ABOUT THIS EXERCISE: Exactly as written, reproduce the lines from the one that contains "The height and width of the screenshot is (483, 568)." through the end of the records.

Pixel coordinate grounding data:
--- START ---

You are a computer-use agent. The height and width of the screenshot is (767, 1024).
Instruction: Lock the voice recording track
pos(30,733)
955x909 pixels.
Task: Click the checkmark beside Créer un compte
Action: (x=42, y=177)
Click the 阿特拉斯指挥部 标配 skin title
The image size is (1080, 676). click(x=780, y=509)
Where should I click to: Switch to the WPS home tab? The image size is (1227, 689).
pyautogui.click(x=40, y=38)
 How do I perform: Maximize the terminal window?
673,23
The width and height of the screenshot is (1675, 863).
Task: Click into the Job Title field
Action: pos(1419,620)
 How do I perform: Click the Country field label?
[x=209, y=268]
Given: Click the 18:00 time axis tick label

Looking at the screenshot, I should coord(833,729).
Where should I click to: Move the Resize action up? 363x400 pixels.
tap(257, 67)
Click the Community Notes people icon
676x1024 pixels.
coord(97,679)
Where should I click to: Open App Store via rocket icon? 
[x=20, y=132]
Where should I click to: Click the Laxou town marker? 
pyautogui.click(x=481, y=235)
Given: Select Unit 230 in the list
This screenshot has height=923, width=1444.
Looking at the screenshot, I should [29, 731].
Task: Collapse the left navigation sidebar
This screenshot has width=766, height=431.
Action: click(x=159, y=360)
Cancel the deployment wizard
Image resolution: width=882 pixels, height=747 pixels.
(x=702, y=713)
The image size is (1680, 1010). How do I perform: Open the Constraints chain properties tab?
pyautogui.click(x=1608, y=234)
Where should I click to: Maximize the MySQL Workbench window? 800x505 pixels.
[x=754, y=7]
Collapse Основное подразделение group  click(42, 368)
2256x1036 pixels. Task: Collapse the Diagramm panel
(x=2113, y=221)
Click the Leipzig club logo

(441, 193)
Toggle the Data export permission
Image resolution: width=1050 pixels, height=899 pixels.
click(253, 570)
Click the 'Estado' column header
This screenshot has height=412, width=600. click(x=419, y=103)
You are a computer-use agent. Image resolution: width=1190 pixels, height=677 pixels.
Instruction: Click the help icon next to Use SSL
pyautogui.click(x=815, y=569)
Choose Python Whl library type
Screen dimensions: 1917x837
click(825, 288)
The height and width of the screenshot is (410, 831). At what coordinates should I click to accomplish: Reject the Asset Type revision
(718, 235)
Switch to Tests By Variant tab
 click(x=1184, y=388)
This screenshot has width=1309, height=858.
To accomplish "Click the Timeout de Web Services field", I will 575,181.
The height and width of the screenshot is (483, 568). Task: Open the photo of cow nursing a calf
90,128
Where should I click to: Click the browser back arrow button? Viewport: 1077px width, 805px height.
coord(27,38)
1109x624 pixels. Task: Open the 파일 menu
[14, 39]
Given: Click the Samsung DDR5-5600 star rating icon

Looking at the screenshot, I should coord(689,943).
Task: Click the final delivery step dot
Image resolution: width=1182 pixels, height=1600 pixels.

--- END ---

OUTPUT OF THE EXERCISE:
The height and width of the screenshot is (483, 568). Task: Open the photo of cow nursing a calf
90,128
Where should I click to: Click the browser back arrow button? Viewport: 1077px width, 805px height.
coord(27,38)
1109x624 pixels. Task: Open the 파일 menu
[14, 39]
Given: Click the Samsung DDR5-5600 star rating icon

Looking at the screenshot, I should coord(689,943).
Task: Click the final delivery step dot
Image resolution: width=1182 pixels, height=1600 pixels.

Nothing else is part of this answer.